Careme Recipes

Location: Fred Meyer - Bellevue (2041 148Th Ave Ne)

Lemon‑Garlic Shrimp (and Scallop) Linguine with Kale & Mushrooms

Briny sweet shrimp and scallops in a light garlicky white‑wine sauce with ribbons of winter greens and mushrooms, all tangled with al dente linguine. It feels like a trattoria splurge but leans on sale shrimp and in‑season produce, ready in under 40 minutes on a weeknight.

Ingredients

  • Kroger® Large Raw Shrimp Peeled & Deveined Tail Off (or similar large raw shrimp) 8 oz (about 16–20 shrimp), thawed if frozen $7.99–10.99 / lb on sale; you’ll use ~1/2 lb
  • Bay scallops or sea scallops (optional, can replace with more shrimp) 4 oz, patted dry ~$9.99–14.99 / lb
  • Dried linguine (or spaghetti) 5–6 oz (about 150–170 g)
  • Simple Truth Organic® Sliced Baby Bella or White Mushrooms 4 oz, sliced (about half a package) $3.69–3.99 / 8 oz
  • Organic Kale or Organic Lacinato Kale 2 packed cups, stems removed, thinly sliced $2.79 / bunch or bag
  • Organic Garlic (or Simple Truth Organic® Garlic Bulbs) 3 cloves, finely minced $1.99–6.99 / lb
  • Organic Jumbo Yellow Onion 1/2 medium, thinly sliced $1.49 / lb
  • Dry white wine (Pinot Gris, Sauvignon Blanc, or similar) 1/3 cup
  • Low‑sodium chicken or vegetable broth 1/2 cup
  • Unsalted butter 2 Tbsp, divided
  • Extra‑virgin olive oil 2 Tbsp, divided
  • Red pepper flakes 1/4–1/2 tsp, to taste
  • Lemon 1 (zest and juice)
  • Fresh parsley (optional) 2 Tbsp, chopped
  • Salt and freshly ground black pepper To taste

Instructions

  1. Prep the ingredients: Bring a large pot of salted water to a boil for the pasta.
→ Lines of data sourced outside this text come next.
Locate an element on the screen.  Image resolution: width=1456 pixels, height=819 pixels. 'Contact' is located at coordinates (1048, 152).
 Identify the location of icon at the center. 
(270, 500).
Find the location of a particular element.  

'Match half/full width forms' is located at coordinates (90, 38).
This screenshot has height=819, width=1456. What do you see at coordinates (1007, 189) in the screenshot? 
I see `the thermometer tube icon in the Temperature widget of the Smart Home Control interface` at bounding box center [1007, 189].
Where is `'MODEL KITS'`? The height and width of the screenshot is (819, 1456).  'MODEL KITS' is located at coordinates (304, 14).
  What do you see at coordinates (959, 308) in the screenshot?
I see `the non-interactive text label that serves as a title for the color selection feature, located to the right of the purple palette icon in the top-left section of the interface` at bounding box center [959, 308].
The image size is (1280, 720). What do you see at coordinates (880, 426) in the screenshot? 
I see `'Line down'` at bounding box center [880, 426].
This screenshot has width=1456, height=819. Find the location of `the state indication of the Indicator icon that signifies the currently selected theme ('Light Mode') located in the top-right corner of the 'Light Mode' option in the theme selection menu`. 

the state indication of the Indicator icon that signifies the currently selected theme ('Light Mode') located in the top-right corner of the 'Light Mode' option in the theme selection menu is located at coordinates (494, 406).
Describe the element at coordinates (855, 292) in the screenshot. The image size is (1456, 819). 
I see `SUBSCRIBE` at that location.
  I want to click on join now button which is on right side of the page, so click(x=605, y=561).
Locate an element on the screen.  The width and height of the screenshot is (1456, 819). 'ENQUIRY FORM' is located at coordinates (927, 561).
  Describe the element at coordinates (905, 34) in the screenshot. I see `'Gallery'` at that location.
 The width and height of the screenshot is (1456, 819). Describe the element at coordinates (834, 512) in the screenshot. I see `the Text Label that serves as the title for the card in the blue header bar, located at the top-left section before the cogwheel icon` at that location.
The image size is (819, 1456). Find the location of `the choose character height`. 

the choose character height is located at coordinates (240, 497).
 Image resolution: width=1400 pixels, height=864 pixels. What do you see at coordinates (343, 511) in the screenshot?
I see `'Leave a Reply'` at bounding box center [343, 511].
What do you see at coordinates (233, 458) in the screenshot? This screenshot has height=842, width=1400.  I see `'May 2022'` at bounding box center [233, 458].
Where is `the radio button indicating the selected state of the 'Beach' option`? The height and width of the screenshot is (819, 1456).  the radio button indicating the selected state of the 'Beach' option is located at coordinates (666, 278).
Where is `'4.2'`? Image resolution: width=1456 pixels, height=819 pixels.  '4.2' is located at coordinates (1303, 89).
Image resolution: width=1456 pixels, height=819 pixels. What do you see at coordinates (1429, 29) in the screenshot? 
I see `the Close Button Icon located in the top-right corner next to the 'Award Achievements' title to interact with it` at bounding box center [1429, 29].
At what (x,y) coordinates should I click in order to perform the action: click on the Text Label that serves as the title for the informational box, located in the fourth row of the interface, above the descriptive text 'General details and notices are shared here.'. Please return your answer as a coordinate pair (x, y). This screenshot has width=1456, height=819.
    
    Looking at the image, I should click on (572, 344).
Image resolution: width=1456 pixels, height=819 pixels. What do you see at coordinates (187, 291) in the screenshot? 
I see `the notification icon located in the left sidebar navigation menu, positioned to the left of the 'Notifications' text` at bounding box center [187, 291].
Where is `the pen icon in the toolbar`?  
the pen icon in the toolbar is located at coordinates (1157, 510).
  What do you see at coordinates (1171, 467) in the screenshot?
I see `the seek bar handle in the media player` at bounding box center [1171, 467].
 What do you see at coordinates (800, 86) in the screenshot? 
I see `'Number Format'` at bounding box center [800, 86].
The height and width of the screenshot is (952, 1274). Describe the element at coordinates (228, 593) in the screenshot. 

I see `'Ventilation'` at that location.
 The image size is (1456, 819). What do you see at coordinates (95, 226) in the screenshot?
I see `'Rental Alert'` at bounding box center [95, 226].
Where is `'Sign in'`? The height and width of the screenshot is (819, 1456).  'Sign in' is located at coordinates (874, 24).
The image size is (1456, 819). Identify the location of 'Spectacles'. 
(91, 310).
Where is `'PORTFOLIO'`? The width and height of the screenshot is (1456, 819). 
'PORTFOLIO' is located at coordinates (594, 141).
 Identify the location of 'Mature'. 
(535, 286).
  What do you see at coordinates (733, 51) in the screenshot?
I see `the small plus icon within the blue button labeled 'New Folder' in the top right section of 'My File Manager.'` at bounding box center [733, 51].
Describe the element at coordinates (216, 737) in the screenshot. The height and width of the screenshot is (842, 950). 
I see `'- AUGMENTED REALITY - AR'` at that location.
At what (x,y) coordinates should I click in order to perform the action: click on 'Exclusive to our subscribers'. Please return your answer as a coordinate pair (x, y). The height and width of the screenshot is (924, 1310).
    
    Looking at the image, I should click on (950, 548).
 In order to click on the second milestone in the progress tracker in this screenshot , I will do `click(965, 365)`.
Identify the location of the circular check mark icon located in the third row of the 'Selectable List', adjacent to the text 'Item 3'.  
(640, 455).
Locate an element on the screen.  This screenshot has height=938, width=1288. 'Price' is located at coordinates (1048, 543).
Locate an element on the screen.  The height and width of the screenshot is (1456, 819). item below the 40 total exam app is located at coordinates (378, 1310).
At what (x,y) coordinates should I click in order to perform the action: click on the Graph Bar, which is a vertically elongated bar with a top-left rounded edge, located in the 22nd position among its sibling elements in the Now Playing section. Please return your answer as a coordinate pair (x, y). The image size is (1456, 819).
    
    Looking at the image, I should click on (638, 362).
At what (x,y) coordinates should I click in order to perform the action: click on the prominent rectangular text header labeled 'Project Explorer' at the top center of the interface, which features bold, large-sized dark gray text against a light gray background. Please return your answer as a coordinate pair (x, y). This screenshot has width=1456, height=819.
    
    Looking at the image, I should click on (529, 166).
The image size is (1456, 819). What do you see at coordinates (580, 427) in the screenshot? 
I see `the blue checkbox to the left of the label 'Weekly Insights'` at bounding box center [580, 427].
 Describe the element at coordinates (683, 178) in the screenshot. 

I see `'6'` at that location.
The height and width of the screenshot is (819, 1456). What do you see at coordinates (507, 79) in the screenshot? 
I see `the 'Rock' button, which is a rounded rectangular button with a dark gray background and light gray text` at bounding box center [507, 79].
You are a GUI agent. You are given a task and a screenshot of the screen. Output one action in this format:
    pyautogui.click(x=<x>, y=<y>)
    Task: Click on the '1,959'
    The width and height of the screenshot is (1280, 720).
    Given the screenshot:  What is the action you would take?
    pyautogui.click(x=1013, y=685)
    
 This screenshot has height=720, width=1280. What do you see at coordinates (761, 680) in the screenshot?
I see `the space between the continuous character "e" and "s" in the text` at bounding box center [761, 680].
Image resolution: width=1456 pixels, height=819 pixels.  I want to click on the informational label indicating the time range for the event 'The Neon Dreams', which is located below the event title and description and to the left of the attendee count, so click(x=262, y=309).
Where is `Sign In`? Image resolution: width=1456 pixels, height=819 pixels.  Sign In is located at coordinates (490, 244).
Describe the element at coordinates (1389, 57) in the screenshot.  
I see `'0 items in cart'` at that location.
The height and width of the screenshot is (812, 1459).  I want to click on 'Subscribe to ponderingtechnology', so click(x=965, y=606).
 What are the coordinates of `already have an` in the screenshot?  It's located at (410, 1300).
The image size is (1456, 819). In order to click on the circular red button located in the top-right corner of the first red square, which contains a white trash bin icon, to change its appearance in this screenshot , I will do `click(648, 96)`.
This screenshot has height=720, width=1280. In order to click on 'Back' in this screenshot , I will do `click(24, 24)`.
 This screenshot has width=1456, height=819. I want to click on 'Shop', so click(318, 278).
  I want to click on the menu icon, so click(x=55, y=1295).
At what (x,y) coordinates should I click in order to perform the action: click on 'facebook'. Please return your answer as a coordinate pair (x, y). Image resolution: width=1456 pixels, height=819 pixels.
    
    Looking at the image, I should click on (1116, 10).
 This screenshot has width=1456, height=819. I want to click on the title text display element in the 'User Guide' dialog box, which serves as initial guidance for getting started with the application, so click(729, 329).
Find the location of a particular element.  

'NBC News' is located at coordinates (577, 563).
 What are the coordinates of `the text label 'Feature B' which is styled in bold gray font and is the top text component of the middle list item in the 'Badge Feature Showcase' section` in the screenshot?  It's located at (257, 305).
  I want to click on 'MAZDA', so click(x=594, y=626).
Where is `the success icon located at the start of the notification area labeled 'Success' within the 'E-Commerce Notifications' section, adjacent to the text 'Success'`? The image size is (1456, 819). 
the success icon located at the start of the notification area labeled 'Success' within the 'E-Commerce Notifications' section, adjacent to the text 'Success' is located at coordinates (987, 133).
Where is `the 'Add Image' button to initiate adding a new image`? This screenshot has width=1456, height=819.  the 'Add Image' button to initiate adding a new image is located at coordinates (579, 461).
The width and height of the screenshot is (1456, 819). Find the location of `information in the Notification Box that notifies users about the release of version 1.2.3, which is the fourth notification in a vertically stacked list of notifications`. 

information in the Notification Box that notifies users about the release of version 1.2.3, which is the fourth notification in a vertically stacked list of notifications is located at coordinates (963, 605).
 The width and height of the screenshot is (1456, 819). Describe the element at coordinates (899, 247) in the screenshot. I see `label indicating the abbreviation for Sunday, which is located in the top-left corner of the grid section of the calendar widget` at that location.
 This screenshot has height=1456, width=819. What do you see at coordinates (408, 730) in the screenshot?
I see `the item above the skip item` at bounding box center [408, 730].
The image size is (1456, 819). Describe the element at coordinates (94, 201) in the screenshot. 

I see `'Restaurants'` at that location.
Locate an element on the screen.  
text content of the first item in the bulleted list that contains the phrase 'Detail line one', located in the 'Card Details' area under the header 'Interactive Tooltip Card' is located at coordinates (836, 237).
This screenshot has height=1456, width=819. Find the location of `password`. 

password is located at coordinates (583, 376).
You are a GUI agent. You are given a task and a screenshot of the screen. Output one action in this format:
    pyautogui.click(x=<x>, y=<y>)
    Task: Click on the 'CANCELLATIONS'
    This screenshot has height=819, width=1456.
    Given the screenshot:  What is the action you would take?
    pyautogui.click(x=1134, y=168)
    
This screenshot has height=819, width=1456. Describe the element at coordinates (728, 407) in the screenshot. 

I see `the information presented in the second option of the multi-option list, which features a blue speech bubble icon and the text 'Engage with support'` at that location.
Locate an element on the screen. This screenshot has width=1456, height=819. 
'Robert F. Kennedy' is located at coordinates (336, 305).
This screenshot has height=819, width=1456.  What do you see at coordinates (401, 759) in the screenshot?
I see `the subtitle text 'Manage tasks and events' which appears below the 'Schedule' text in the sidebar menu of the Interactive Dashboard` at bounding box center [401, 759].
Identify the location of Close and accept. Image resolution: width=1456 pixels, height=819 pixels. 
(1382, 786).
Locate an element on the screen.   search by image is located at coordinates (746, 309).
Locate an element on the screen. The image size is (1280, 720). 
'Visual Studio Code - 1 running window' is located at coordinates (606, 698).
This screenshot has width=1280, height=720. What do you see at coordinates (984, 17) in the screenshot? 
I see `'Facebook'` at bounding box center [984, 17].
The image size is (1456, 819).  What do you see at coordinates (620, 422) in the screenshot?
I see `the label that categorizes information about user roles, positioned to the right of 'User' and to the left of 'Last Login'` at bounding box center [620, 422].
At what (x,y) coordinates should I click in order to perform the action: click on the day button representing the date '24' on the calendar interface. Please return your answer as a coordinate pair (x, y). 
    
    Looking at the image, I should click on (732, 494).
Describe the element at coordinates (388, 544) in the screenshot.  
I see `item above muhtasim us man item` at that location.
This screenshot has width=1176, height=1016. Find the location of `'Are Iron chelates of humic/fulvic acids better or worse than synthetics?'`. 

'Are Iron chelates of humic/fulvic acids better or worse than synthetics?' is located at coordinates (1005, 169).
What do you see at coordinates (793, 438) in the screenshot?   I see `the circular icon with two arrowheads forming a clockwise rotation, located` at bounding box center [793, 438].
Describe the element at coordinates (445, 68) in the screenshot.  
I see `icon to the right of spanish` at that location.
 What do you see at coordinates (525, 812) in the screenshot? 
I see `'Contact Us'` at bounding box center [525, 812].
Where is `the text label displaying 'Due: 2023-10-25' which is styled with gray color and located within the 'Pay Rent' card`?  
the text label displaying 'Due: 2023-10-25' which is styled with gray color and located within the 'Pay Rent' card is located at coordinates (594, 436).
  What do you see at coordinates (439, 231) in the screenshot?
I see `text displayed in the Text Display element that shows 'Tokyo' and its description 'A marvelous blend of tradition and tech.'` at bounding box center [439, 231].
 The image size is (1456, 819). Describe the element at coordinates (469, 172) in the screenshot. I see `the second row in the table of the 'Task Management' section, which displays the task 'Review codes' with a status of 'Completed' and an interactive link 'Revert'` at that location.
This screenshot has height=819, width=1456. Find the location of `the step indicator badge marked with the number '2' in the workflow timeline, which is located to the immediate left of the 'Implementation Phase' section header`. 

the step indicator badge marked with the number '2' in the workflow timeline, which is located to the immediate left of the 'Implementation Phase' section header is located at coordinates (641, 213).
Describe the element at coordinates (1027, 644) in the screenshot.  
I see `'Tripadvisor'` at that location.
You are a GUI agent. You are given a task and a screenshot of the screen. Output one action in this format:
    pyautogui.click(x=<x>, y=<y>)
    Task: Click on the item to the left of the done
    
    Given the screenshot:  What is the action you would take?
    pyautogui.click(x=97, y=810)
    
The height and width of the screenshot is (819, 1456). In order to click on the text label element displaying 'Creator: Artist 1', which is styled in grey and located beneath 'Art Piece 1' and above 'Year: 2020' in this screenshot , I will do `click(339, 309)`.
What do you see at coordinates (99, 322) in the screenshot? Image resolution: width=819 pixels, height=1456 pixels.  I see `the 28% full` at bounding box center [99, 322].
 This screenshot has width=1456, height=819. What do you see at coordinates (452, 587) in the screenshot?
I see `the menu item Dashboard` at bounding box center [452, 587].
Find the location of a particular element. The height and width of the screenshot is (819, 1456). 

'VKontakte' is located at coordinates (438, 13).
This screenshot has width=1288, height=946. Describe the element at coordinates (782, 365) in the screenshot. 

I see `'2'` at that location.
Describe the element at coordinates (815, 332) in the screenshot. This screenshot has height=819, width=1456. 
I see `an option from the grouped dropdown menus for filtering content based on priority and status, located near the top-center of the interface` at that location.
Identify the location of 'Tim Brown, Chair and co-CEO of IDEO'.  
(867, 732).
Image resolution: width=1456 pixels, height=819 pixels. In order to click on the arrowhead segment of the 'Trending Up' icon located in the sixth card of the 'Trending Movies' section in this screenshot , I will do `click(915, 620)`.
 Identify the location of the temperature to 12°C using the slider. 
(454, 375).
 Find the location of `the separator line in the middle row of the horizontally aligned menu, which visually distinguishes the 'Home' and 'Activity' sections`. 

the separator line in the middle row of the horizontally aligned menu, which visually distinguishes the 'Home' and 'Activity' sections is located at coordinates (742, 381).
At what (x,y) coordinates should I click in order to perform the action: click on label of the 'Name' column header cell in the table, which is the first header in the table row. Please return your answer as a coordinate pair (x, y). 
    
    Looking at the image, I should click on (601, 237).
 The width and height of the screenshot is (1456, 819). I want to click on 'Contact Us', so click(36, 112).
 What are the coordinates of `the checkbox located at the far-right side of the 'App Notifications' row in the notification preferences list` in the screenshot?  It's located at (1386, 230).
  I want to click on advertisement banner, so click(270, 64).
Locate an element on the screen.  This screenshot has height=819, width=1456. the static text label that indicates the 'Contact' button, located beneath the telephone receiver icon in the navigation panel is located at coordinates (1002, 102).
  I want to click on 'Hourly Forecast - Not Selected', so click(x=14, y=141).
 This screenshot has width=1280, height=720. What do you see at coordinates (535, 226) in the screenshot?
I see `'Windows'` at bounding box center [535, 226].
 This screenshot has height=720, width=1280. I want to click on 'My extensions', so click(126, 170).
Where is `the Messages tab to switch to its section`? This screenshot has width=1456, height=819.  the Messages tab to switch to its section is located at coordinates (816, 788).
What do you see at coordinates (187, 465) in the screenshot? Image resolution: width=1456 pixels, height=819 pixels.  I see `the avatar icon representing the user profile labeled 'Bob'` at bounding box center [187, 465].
Peel and devein shrimp if needed, leaving tails on or off as you like. Pat shrimp (and scallops, if using) very dry with paper towels and season lightly with salt and pepper. Slice mushrooms, onion, and kale. Mince garlic. Zest the lemon, then cut it in half.
  2. Cook the pasta: Add linguine to the boiling salted water and cook until just al dente (usually 1–2 minutes less than package directions). Reserve 1 cup of starchy pasta water, then drain and set aside.
  3. Sear the shellfish: Heat a large wide skillet over medium‑high heat. Add 1 Tbsp olive oil and 1 Tbsp butter. When hot and foamy, add shrimp in a single layer (and scallops if using; you may need to sear in 2 batches). Sear 1–2 minutes per side until just opaque and lightly golden. Transfer to a plate; tent loosely with foil.
  4. Sauté the vegetables: In the same skillet, lower heat to medium. Add remaining 1 Tbsp olive oil. Add sliced onion and mushrooms with a pinch of salt. Sauté 5–6 minutes, stirring, until softened and lightly browned, scraping up browned bits. Stir in minced garlic and red pepper flakes; cook 30 seconds until fragrant.
  5. Wilt the greens and build the sauce: Add sliced kale to the skillet with a pinch of salt and 2–3 Tbsp of the reserved pasta water. Toss and cook 2–3 minutes until wilted and tender. Pour in the white wine, scraping up any browned bits, and let simmer 2–3 minutes until reduced by about half. Add the broth and simmer another 2–3 minutes until slightly thickened.
  6. Finish the sauce: Stir in remaining 1 Tbsp butter and the lemon zest. Add 1–2 Tbsp lemon juice (to taste). Season the sauce with salt and plenty of black pepper. If it tastes flat, add a splash more lemon juice.
  7. Combine with pasta and shellfish: Add the drained linguine and half the shrimp/scallops to the skillet. Toss well over low heat, adding more reserved pasta water a splash at a time until the sauce silky‑coats the pasta. Gently fold in remaining shellfish so they stay plump and not overcooked. Warm through 1 minute.
  8. Serve: Taste and adjust seasoning with salt, pepper, and lemon. Sprinkle with chopped parsley if using, and an extra drizzle of good olive oil. Divide between two warm bowls and serve immediately.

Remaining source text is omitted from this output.